Come riporta Il Corriere della Sera, il governatore del Veneto Luca Zaia ha commentato l’accaduto:
“Un concorso per 80 medici dell’urgenza-emergenza bandito da Azienda Zero ha visto presentarsi, e superarlo, solo tre candidati. Ecco l’autentica tragedia in Italia: mancano circa 56mila medici, 1.300 nel Veneto. Un problema che si supera aumentando i posti nelle Scuole di specialità e aprendo un percorso parallelo, cioè permettendo ai neolaureati di essere assunti e di fare la specializzazione direttamente in ospedale. La gavetta si può affrontare anche al fianco dei professionisti”.

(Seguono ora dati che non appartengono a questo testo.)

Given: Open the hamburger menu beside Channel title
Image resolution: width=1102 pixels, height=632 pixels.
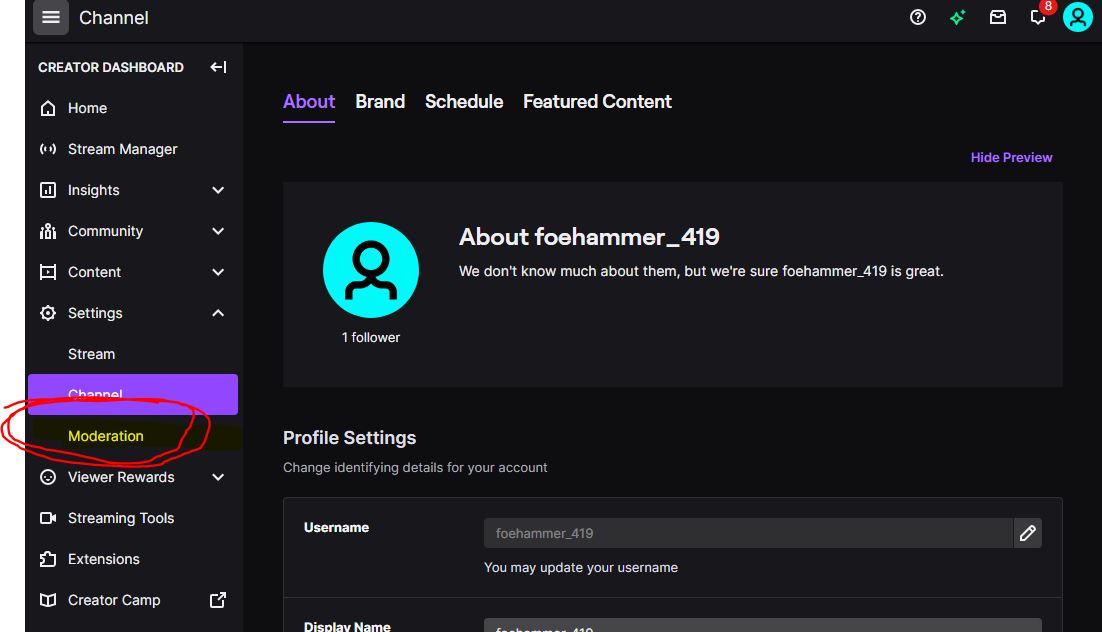Looking at the screenshot, I should click(48, 17).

Il concorso per i medici di Pronto Soccorso era stato indetto da Azienda Zero, il centro della sanità regionale, lo scorso febbraio.
Dopo che quello bandito a gennaio per 81 specialisti dello stesso settore aveva registrato appena 12 candidati.

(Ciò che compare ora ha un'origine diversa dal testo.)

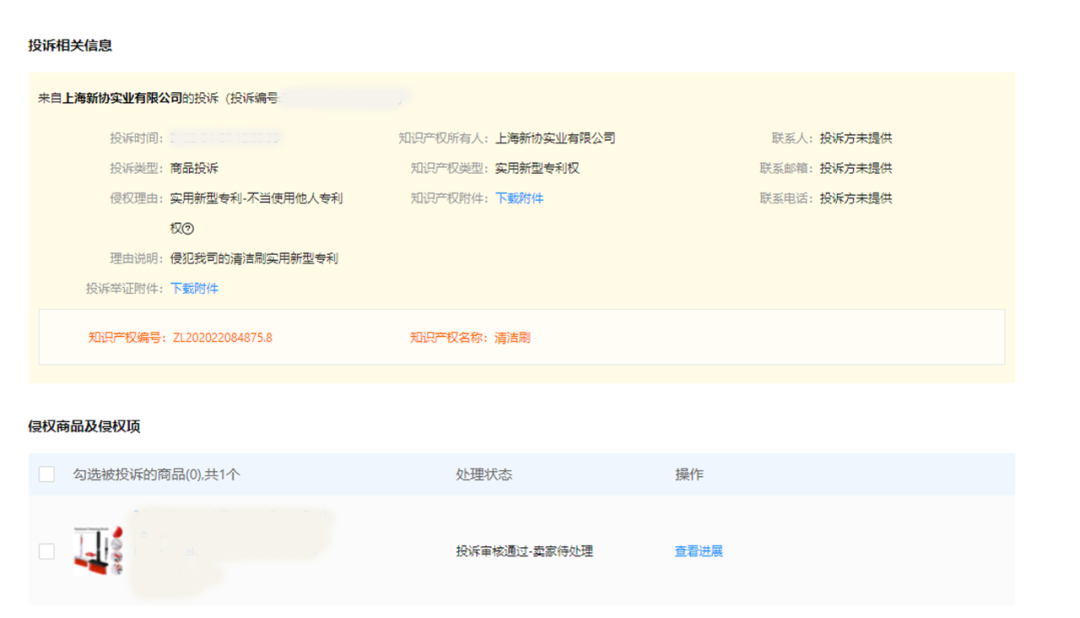Open 查看进展 for the complained product

pos(697,551)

Ogni volta che le gare non ottengono i numeri relativi al fabbisogno delle 9 Usl, delle due Aziende ospedaliere di Padova e Verona e dell’Istituto oncologico veneto, vengono ripetuti.

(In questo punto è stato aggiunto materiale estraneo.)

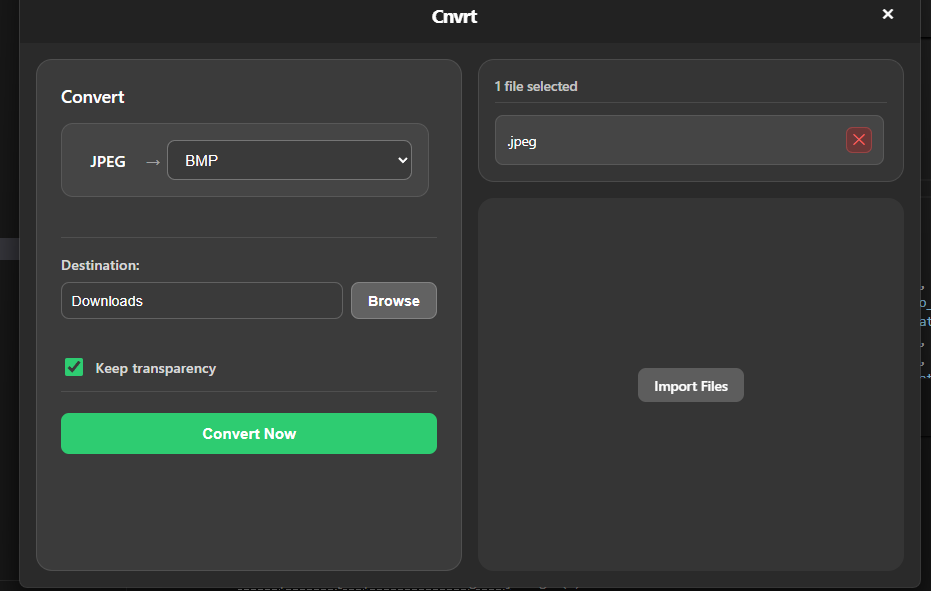
Task: Click the chevron arrow on format selector
Action: point(402,160)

Sono in corso bandi per 294 medici, in più il 15 maggio sono state avviate ulteriori procedure per trovare neuropsichiatri infantili, pediatri, ortopedici, dirigenti di presidio ospedaliero, geriatri, gastroenterologi, otorinolaringoiatri, nefrologi e ancora specialisti di Pronto Soccorso. Sono le figure più «rare» e ricercate, insieme agli anestesisti.
.Nel frattempo il ministero della Salute ha aperto i concorsi agli specializzandi dell’ultimo anno, che possono essere assunti con contratti a tempo determinato fino alla conclusione del tirocinio, e aumentato da 6200 a 8mila le borse di studio per l’accesso alle Scuole di specialità nel triennio 2019/2021. Al Veneto ne spetteranno altre 200, oltre alle attuali 500, alle quali si aggiungono le 90 pagate dalla Regione con 10 milioni di euro.